## Exercise task 1
Answer the following from the Édouard Chimot text:
(a) In which decade and city did Chimot's career reach its peak?
(b) Under whom did Chimot study at the École des Arts décoratifs in Nice?
(c) In what year does Chimot seem to have first exhibited, and at what age?
## Exercise task 2
Reproduce the Édouard Chimot text from "Édouard Chimot (26" up to and including "formal context occurred.", substituting "high quality" for "fine quality".
[start Excerpt to read]
= Édouard Chimot =

Édouard Chimot (26 November 1880 – 7 June 1959) was a French artist, illustrator and editor whose career reached its peak in the 1920s in Paris, through the publication of fine quality art-printed books. As artist his own work occupies a characteristic place, but as editor also his role was extremely important in bringing together some of the outstanding talents of that distinctive period in French art and providing the commissions upon which the development of their work in a formal context occurred.

== Early career ==
Born in Lille, Chimot studied under Jean-Baptiste Levert and Alexis Mossa at the École des Arts décoratifs in Nice, and then under Pharaon de Winter at the Beaux-Arts, Lille. The course of his early career is unclear. He seems to have first exhibited in 1912, rather late at the age of 32, and perilously close to the outbreak of World War I, which was to cause a four-year hiatus in his career, so that Chimot was 39 by the time he really made his mark on the Paris art world.
[end Excerpt to read]
[start Data segment]
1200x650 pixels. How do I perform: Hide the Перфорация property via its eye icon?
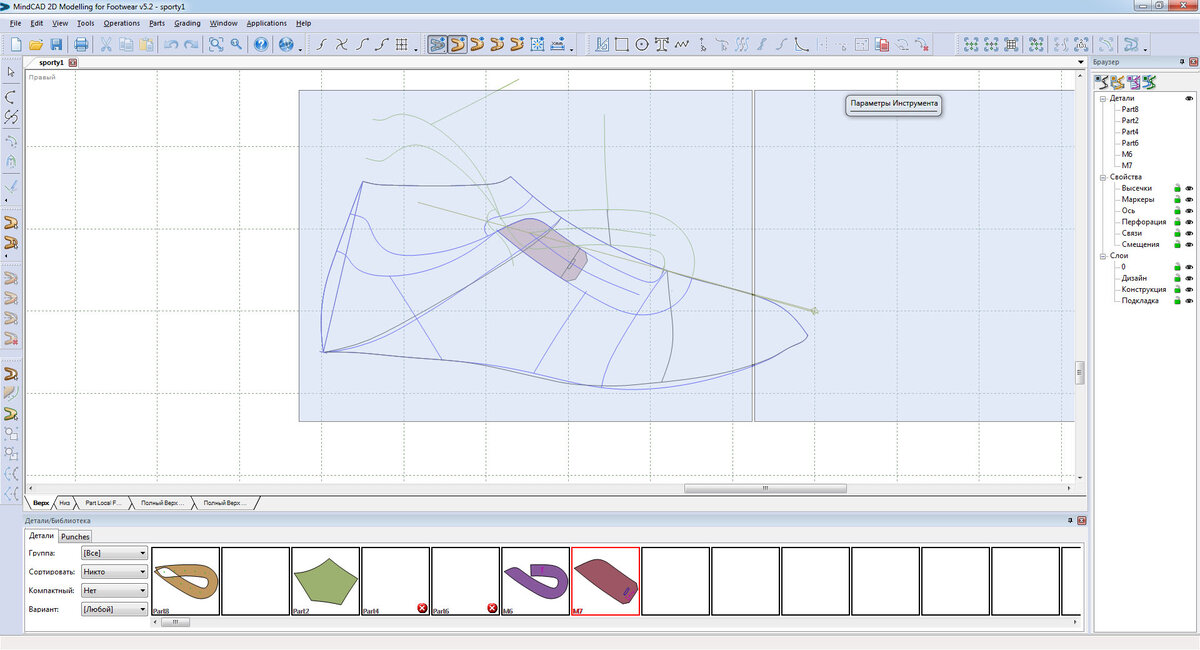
[end Data segment]
## Final result 1
(a) The 1920s, in Paris.
(b) Jean-Baptiste Levert and Alexis Mossa.
(c) 1912, at the age of 32.

## Final result 2
Édouard Chimot (26 November 1880 – 7 June 1959) was a French artist, illustrator and editor whose career reached its peak in the 1920s in Paris, through the publication of high quality art-printed books. As artist his own work occupies a characteristic place, but as editor also his role was extremely important in bringing together some of the outstanding talents of that distinctive period in French art and providing the commissions upon which the development of their work in a formal context occurred.